Relay-Version: version B 2.10 5/3/83; site utzoo.UUCP
Posting-Version: version B 2.10.2 9/18/84 + RN 4.3; site inset.UUCP
Path: utzoo!watmath!clyde!cbosgd!ihnp4!qantel!dual!lll-crg!seismo!mcvax!ukc!stc!inset!mikeb
From: mikeb@inset.UUCP (Mike Banahan)
Newsgroups: net.misc
Subject: Re: Character sets, sorting etc.
Message-ID: <780@inset.UUCP>
Date: Mon, 4-Nov-85 05:31:39 EST
Article-I.D.: inset.780
Posted: Mon Nov  4 05:31:39 1985
Date-Received: Sun, 10-Nov-85 08:51:49 EST
References: <150@oberon.UUCP>
Reply-To: mikeb@inset.UUCP (Mike Banahan)
Organization: The Instruction Set Ltd., London, UK.
Lines: 34
Xpath: stc stc-a

In article <150@oberon.UUCP> blarson@oberon.UUCP (Bob Larson) writes:
>Sorting order in ASCII realy isn't correct either.  Do you like all of your
>upper case words coming before your lower case ones?  The sorting order
>problem is realy one of replacing a case translator with a table lookup.
>Hopefully the table could be make easy to change for working in different
>languages.

How right you are Bob! There's lots to it as well. The sorting problem is going
to be a famous one - UNIX hackers have sort of got used (sorry about the pun)
to making do with ASCII sorting order, but it's completely unacceptable in a
number of environments. The current  proposals for ISO 8859 mean that only
English has even poor sorting order based on character encoding - for the
other languages that it is meant to support, such as French, Scandinavian
and so on, it's a non-starter. A whole bunch of accented and further
alphabetic characters are found in the ``top'' 128 character positions,
with absolutely no correlation to their expected sorting position.

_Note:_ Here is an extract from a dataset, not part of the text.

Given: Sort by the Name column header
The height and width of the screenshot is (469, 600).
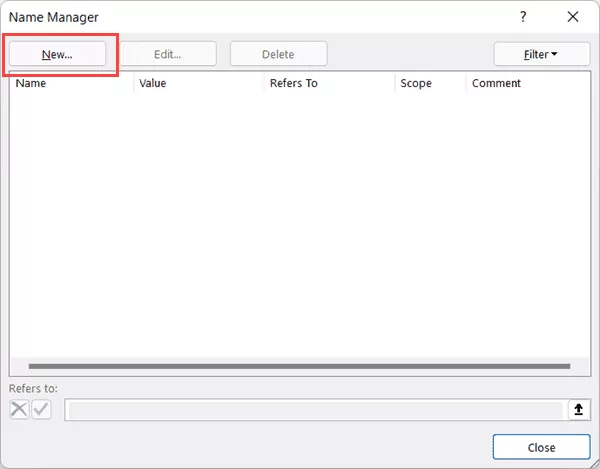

Some languages confound this by not being very sure about just what
their collating sequence is: see the item posted by Jaap Akkerhuis which
points out that in Dutch, depending on which of 3 more or less official
alphabets you choose, there may or may not be a ``y''. If there is,
it sorts the same as the character PAIR ``ij''. So the algorithms can't
even work on character-by-character basis. Also, my spies tell me that
in French, when two words are compared, accents are ignored  unless the
word is the same without them, when rules are used to separate the two.
Fun stuff, isn't it?

It's going to take some fancy table-driven stuff to make sense of all this!

As for ranges in Regular Expressions ..... I would love to hear how to
make sense of them.
-- 
Mike Banahan, Technical Director, The Instruction Set Ltd.
mcvax!ukc!inset!mikeb